- [Exercise] Extract, exactly and without pictures, every line from the one that includes "Task: Open the HiFi" through the final line of the material below.

■ ■ ■ ■ ■

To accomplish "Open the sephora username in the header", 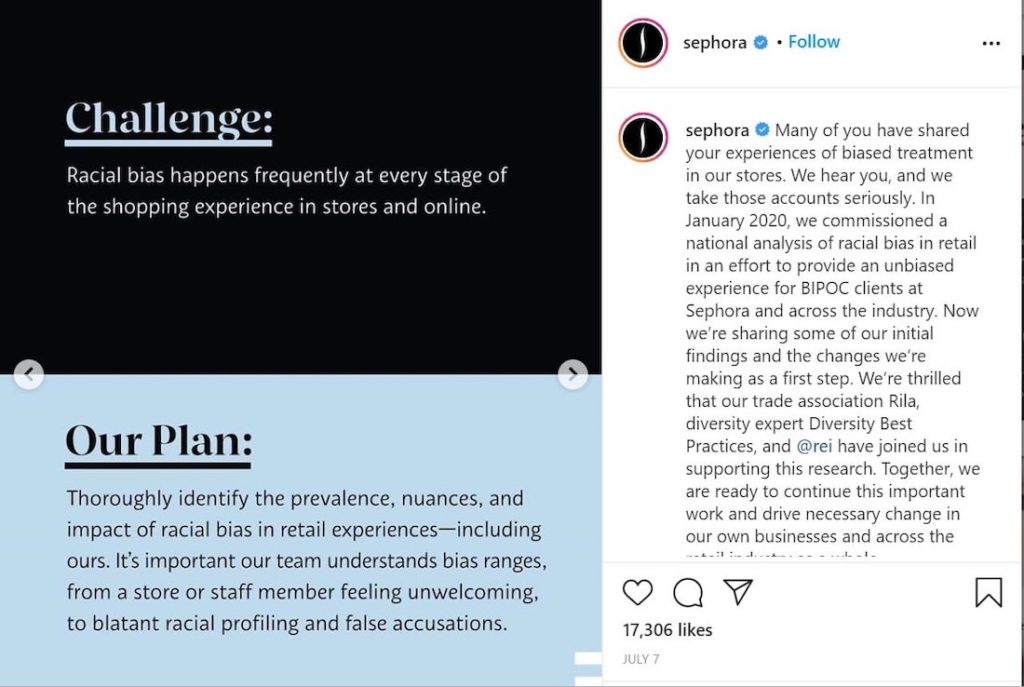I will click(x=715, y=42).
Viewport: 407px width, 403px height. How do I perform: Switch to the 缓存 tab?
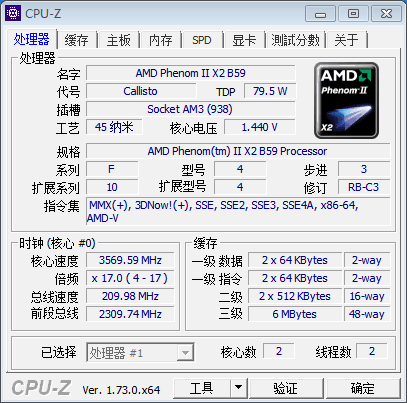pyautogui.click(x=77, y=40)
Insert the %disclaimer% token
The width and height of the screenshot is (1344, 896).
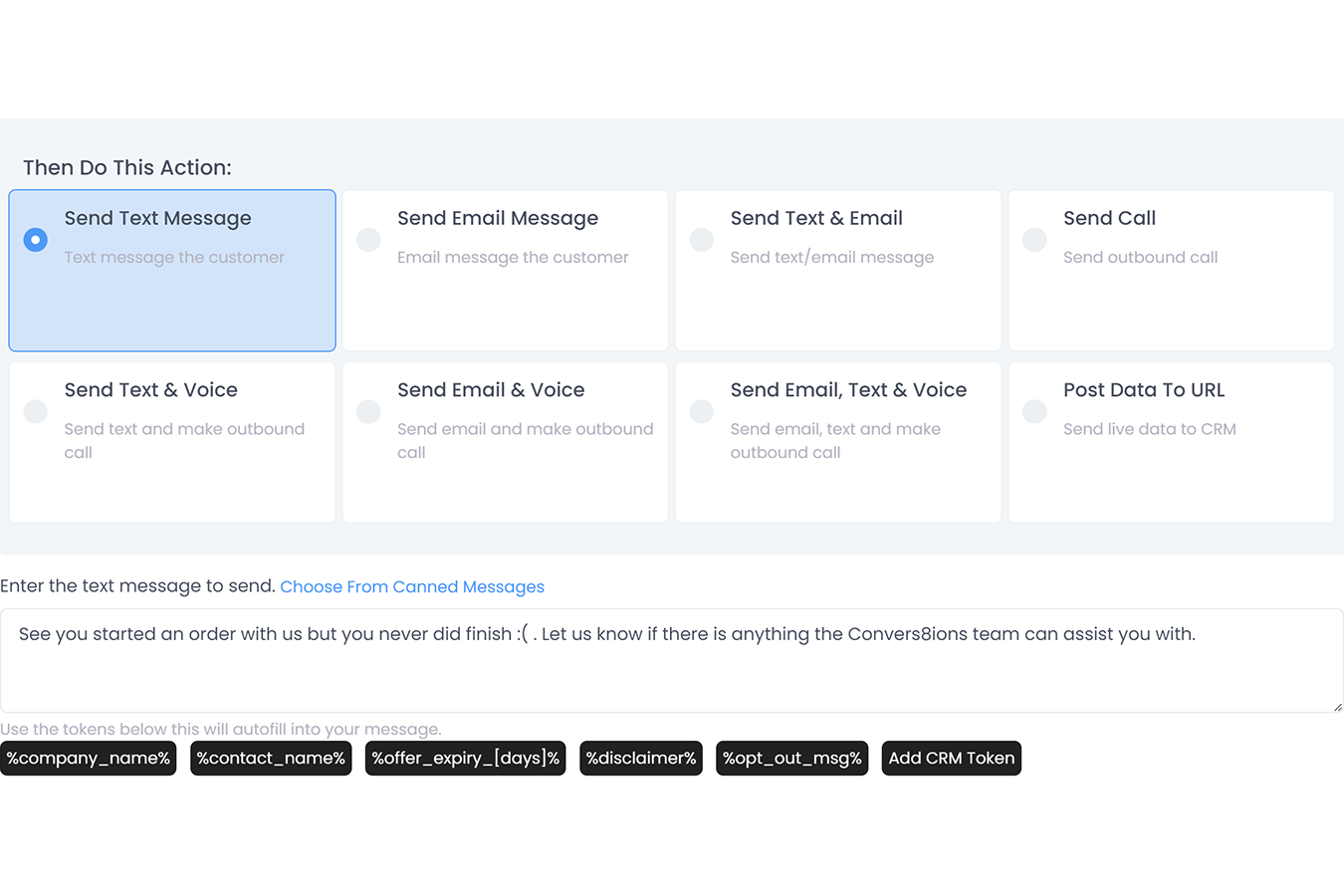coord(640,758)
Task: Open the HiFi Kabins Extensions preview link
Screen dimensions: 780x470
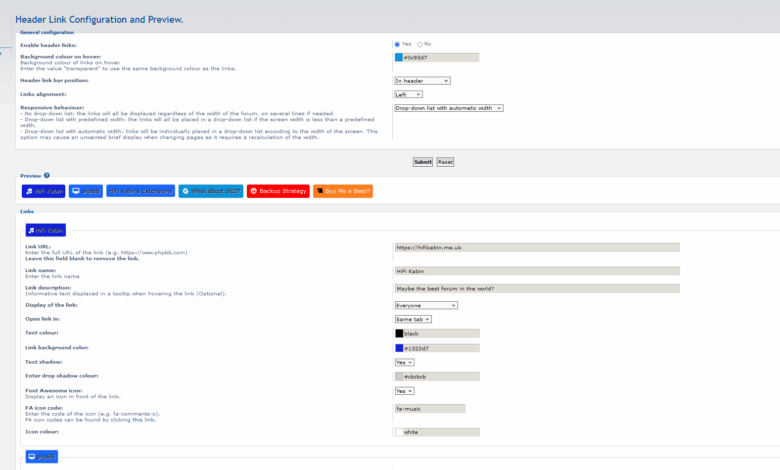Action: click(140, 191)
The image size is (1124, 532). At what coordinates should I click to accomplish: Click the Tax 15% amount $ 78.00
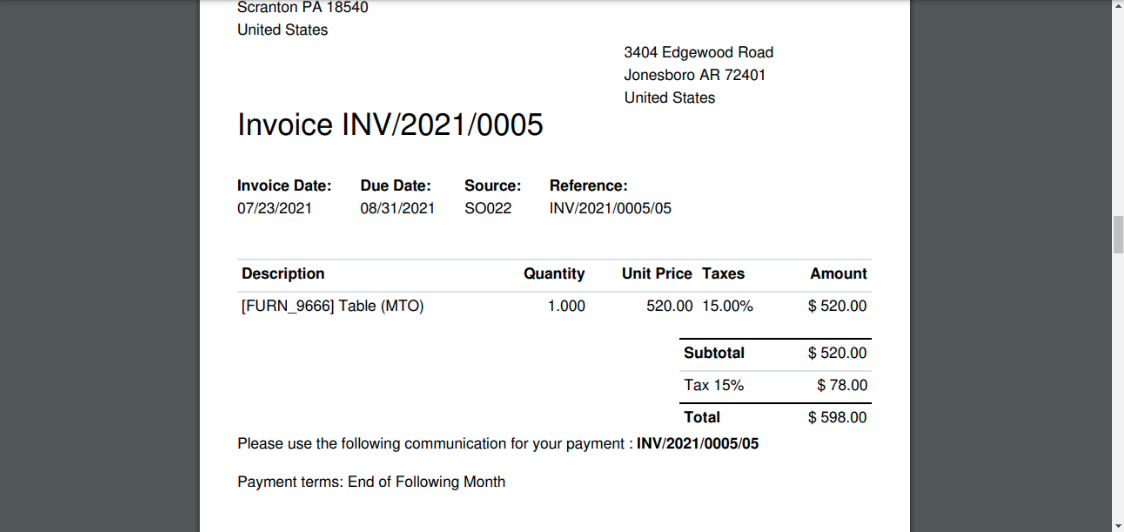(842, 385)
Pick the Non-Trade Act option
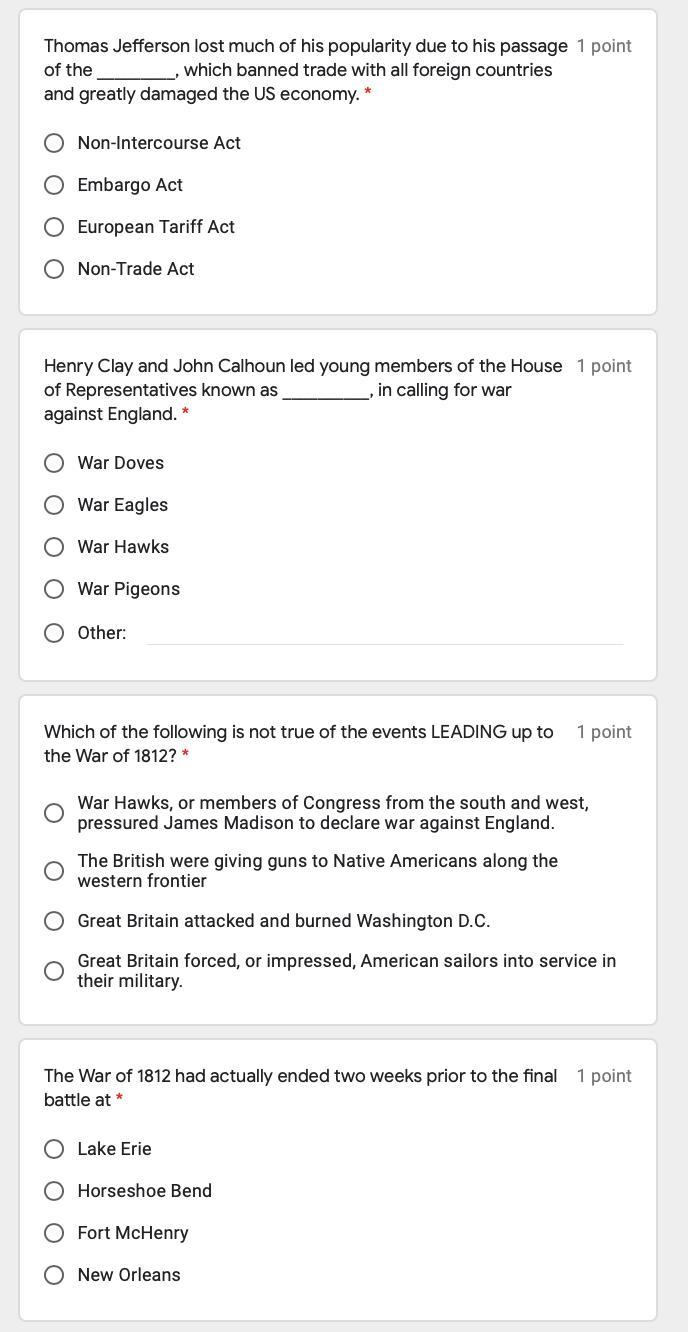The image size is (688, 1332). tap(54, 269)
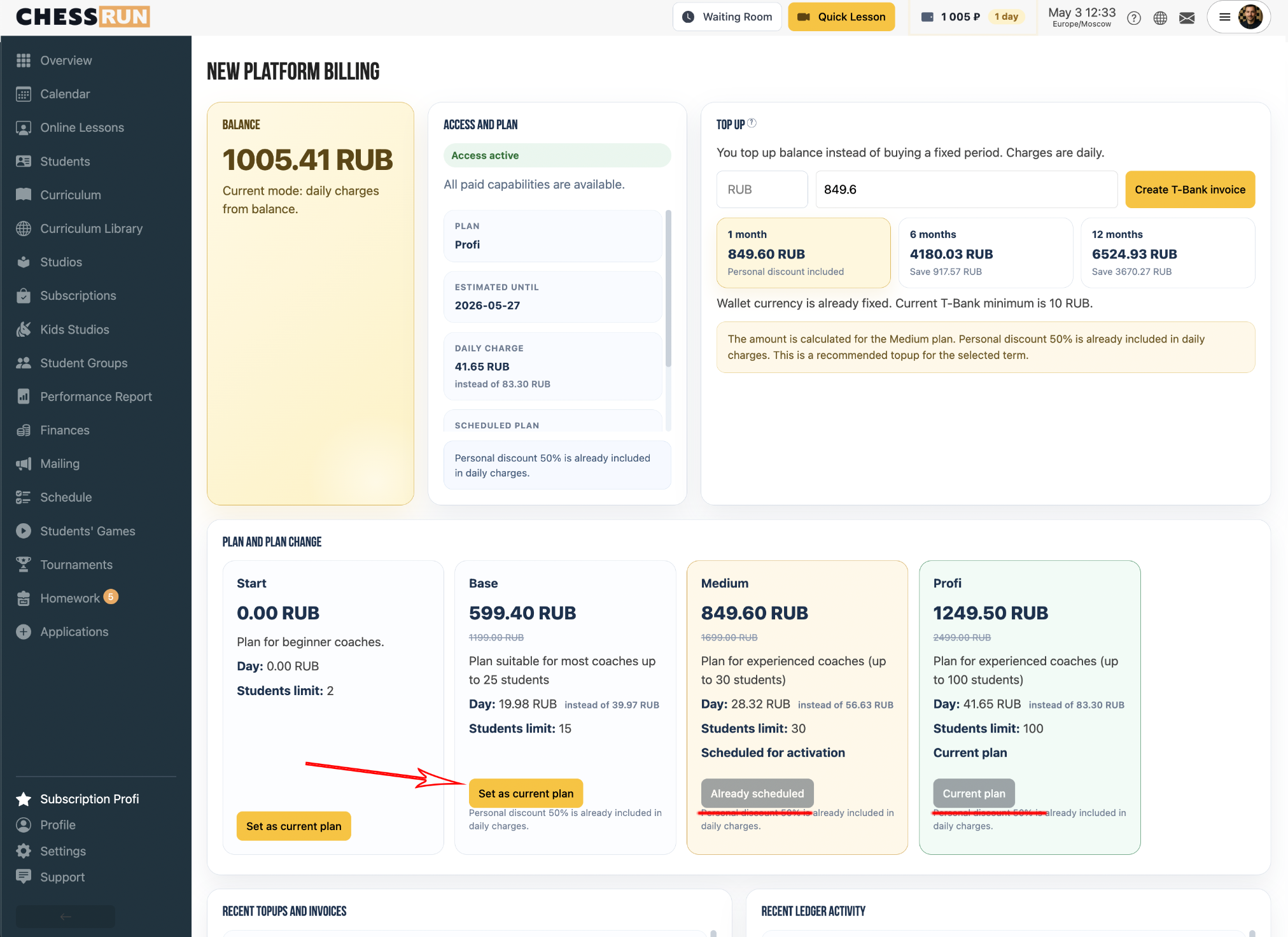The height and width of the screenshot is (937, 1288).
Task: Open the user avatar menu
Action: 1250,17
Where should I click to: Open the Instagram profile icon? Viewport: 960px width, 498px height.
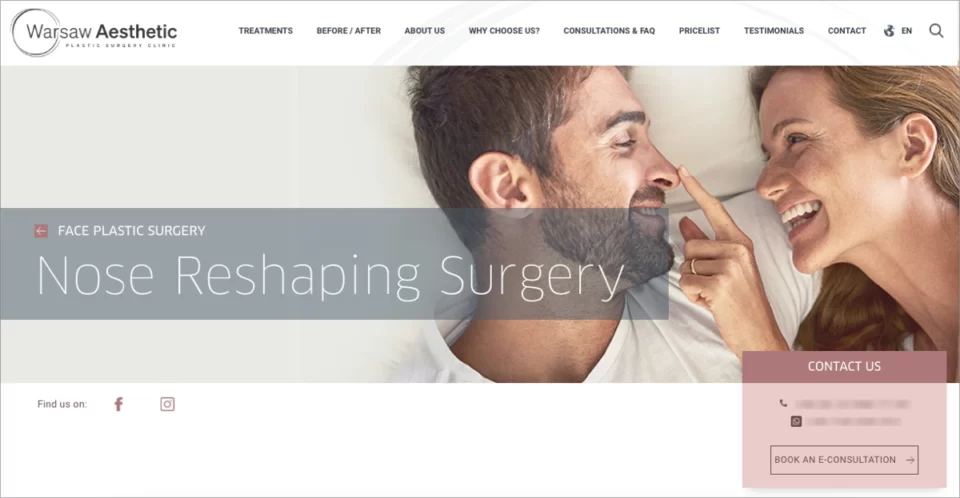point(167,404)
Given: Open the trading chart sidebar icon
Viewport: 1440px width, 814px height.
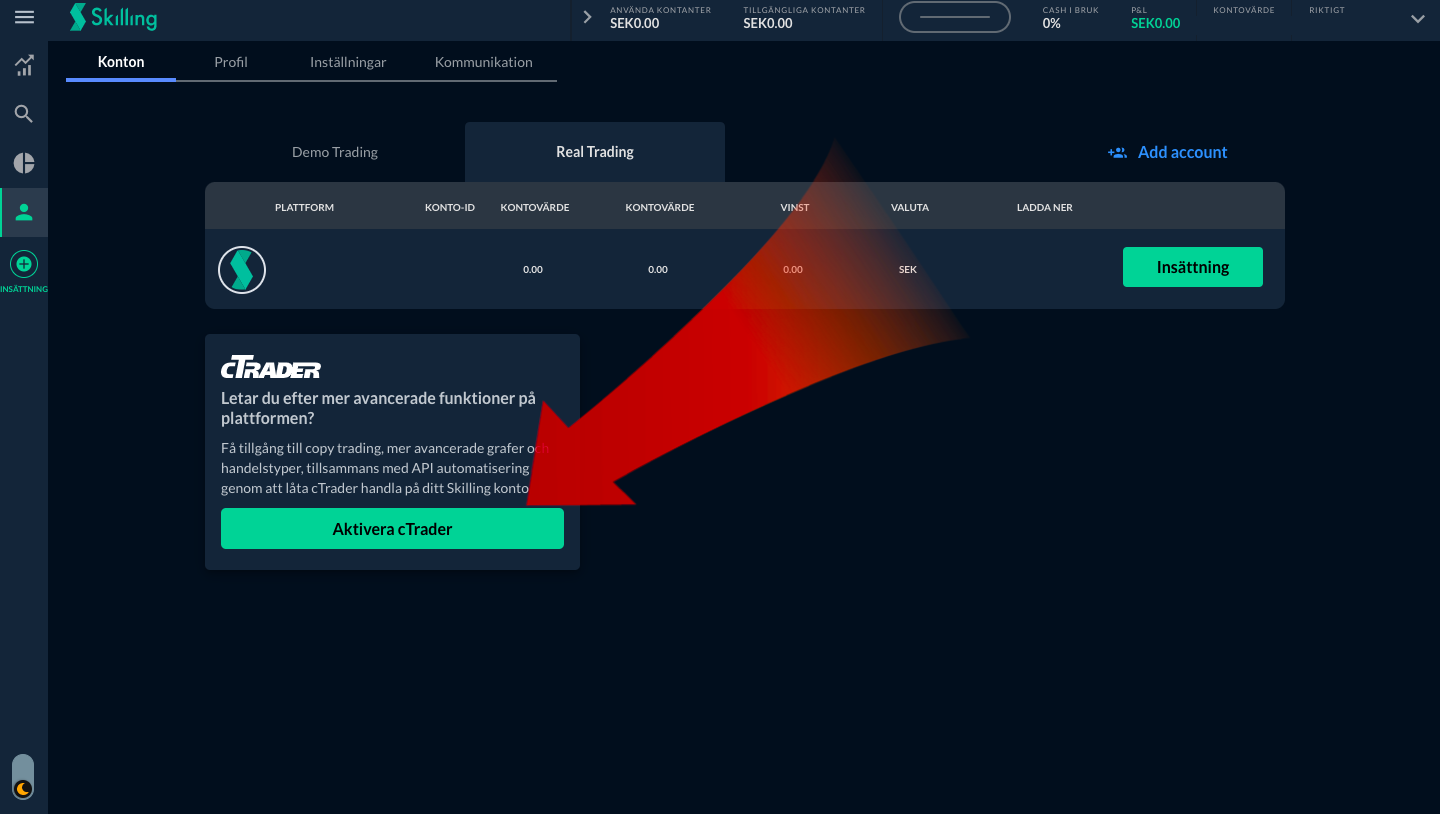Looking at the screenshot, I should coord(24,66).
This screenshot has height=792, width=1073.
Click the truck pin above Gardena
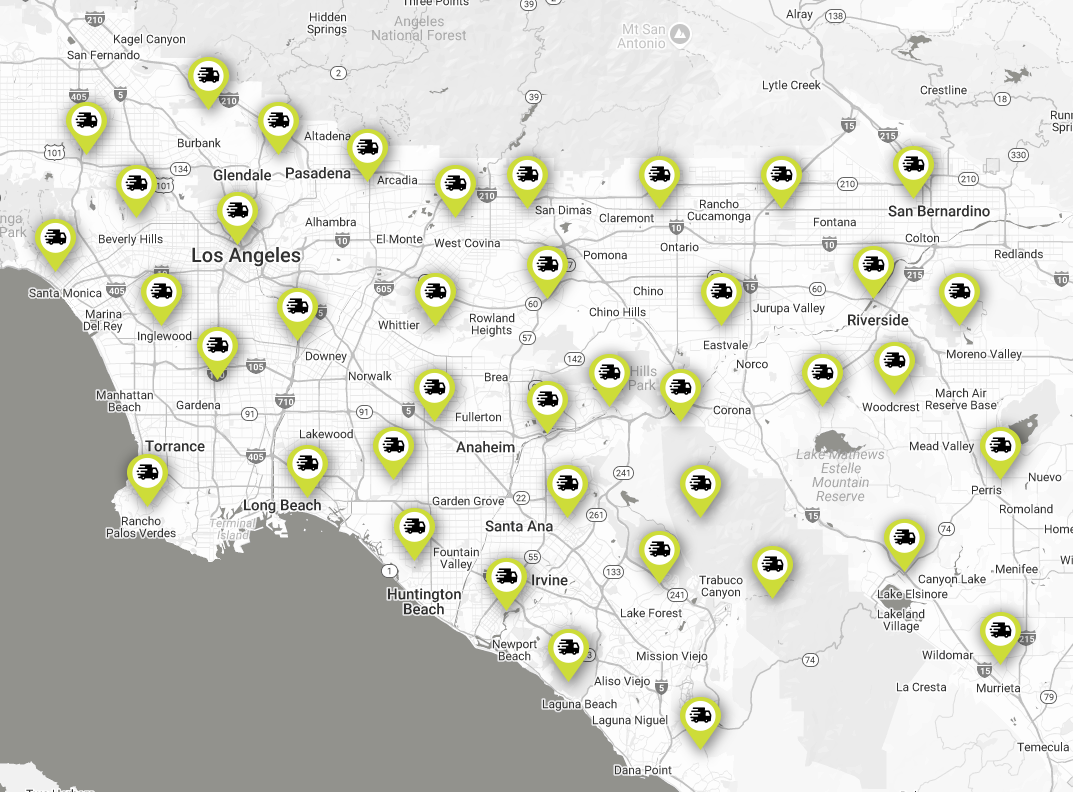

■ ■ ■ ■ ■

- [Solution for this exercise]
Task: Open the HiFi Kabins Extensions preview link
Screen dimensions: 780x470
Action: click(140, 191)
The image size is (1124, 532). At what coordinates should I click to accomplish: Click the Tax 15% amount $ 78.00
(842, 385)
Pick the Non-Trade Act option
The image size is (688, 1332). tap(54, 269)
The height and width of the screenshot is (937, 1288).
Task: Open the user avatar menu
Action: 1250,17
Where should I click to: Open the Instagram profile icon? Viewport: 960px width, 498px height.
point(167,404)
Given: Open the trading chart sidebar icon
Viewport: 1440px width, 814px height.
Looking at the screenshot, I should coord(24,66).
This screenshot has height=792, width=1073.
Click the truck pin above Gardena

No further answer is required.